→ **Exercise instructions**
Your job is to retype the whole listing exactly.
▶
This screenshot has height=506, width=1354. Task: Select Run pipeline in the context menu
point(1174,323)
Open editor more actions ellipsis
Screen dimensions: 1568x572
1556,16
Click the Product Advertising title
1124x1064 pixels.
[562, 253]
◀
→ **Problem solution**
This screenshot has height=506, width=1354. Task: Select Run pipeline in the context menu
point(1174,323)
Open editor more actions ellipsis
Screen dimensions: 1568x572
1556,16
Click the Product Advertising title
1124x1064 pixels.
[562, 253]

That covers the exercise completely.